• [ASSIGNMENT] Without changing a single word, restate the entries below.
___ GIVEN DATA
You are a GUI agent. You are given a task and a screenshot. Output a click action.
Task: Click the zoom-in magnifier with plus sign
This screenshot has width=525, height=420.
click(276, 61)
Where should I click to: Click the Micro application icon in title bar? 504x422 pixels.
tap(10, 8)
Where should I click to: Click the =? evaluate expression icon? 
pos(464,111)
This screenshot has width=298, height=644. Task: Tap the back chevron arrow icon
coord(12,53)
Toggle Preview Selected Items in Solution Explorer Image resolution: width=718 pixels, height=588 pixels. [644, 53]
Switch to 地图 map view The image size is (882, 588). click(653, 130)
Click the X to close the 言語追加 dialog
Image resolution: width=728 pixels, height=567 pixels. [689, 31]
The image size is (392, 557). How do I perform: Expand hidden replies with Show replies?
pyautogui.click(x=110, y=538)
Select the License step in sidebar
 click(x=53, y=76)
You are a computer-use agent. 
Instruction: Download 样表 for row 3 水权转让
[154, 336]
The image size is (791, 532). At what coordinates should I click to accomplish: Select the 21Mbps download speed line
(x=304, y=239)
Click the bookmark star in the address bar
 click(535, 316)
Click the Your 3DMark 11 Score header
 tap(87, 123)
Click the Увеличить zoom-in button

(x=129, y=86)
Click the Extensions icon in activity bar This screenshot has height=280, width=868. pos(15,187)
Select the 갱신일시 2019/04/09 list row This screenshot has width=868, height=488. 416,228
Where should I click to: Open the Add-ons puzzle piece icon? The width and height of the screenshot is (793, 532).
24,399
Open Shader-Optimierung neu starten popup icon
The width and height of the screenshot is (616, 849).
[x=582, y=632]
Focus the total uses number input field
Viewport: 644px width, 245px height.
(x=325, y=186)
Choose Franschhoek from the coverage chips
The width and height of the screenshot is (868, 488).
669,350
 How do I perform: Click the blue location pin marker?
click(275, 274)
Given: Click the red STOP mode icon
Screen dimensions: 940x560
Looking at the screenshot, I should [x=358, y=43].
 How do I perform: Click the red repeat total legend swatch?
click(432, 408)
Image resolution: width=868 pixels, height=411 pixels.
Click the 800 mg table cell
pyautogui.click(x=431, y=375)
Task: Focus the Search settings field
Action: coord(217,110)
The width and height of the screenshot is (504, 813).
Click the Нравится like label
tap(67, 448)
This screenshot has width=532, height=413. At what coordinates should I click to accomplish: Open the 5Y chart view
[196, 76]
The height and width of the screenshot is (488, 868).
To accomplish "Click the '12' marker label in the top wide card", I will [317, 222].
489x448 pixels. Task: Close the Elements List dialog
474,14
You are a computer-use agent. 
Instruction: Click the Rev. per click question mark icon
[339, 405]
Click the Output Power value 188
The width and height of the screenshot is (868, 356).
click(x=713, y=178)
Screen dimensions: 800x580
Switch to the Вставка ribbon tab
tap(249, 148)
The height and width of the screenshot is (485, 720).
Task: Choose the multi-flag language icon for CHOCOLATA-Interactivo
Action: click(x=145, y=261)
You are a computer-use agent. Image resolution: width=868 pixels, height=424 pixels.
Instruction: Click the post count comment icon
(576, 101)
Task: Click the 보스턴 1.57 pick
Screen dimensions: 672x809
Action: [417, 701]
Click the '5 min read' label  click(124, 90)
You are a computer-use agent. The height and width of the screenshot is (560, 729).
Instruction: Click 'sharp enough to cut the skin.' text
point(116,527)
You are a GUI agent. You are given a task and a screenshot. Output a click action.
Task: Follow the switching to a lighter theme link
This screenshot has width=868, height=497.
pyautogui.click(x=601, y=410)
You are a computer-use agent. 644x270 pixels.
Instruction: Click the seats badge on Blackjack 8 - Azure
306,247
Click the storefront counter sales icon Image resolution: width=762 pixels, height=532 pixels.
______
• [ANSWER SECTION]
You are a GUI agent. You are given a task and a screenshot. Output a click action.
Task: Click the zoom-in magnifier with plus sign
This screenshot has width=525, height=420.
click(276, 61)
Where should I click to: Click the Micro application icon in title bar? 504x422 pixels.
tap(10, 8)
Where should I click to: Click the =? evaluate expression icon? 
pos(464,111)
This screenshot has width=298, height=644. Task: Tap the back chevron arrow icon
coord(12,53)
Toggle Preview Selected Items in Solution Explorer Image resolution: width=718 pixels, height=588 pixels. [644, 53]
Switch to 地图 map view The image size is (882, 588). click(653, 130)
Click the X to close the 言語追加 dialog
Image resolution: width=728 pixels, height=567 pixels. [689, 31]
The image size is (392, 557). How do I perform: Expand hidden replies with Show replies?
pyautogui.click(x=110, y=538)
Select the License step in sidebar
 click(x=53, y=76)
You are a computer-use agent. 
Instruction: Download 样表 for row 3 水权转让
[154, 336]
The image size is (791, 532). At what coordinates should I click to accomplish: Select the 21Mbps download speed line
(x=304, y=239)
Click the bookmark star in the address bar
 click(535, 316)
Click the Your 3DMark 11 Score header
 tap(87, 123)
Click the Увеличить zoom-in button

(x=129, y=86)
Click the Extensions icon in activity bar This screenshot has height=280, width=868. pos(15,187)
Select the 갱신일시 2019/04/09 list row This screenshot has width=868, height=488. 416,228
Where should I click to: Open the Add-ons puzzle piece icon? The width and height of the screenshot is (793, 532).
24,399
Open Shader-Optimierung neu starten popup icon
The width and height of the screenshot is (616, 849).
[x=582, y=632]
Focus the total uses number input field
Viewport: 644px width, 245px height.
(x=325, y=186)
Choose Franschhoek from the coverage chips
The width and height of the screenshot is (868, 488).
669,350
 How do I perform: Click the blue location pin marker?
click(275, 274)
Given: Click the red STOP mode icon
Screen dimensions: 940x560
Looking at the screenshot, I should [x=358, y=43].
 How do I perform: Click the red repeat total legend swatch?
click(432, 408)
Image resolution: width=868 pixels, height=411 pixels.
Click the 800 mg table cell
pyautogui.click(x=431, y=375)
Task: Focus the Search settings field
Action: coord(217,110)
The width and height of the screenshot is (504, 813).
Click the Нравится like label
tap(67, 448)
This screenshot has width=532, height=413. At what coordinates should I click to accomplish: Open the 5Y chart view
[196, 76]
The height and width of the screenshot is (488, 868).
To accomplish "Click the '12' marker label in the top wide card", I will [317, 222].
489x448 pixels. Task: Close the Elements List dialog
474,14
You are a computer-use agent. 
Instruction: Click the Rev. per click question mark icon
[339, 405]
Click the Output Power value 188
The width and height of the screenshot is (868, 356).
click(x=713, y=178)
Screen dimensions: 800x580
Switch to the Вставка ribbon tab
tap(249, 148)
The height and width of the screenshot is (485, 720).
Task: Choose the multi-flag language icon for CHOCOLATA-Interactivo
Action: click(x=145, y=261)
You are a computer-use agent. Image resolution: width=868 pixels, height=424 pixels.
Instruction: Click the post count comment icon
(576, 101)
Task: Click the 보스턴 1.57 pick
Screen dimensions: 672x809
Action: [417, 701]
Click the '5 min read' label  click(124, 90)
You are a computer-use agent. The height and width of the screenshot is (560, 729).
Instruction: Click 'sharp enough to cut the skin.' text
point(116,527)
You are a GUI agent. You are given a task and a screenshot. Output a click action.
Task: Follow the switching to a lighter theme link
This screenshot has width=868, height=497.
pyautogui.click(x=601, y=410)
You are a computer-use agent. 644x270 pixels.
Instruction: Click the seats badge on Blackjack 8 - Azure
306,247
Click the storefront counter sales icon Image resolution: width=762 pixels, height=532 pixels.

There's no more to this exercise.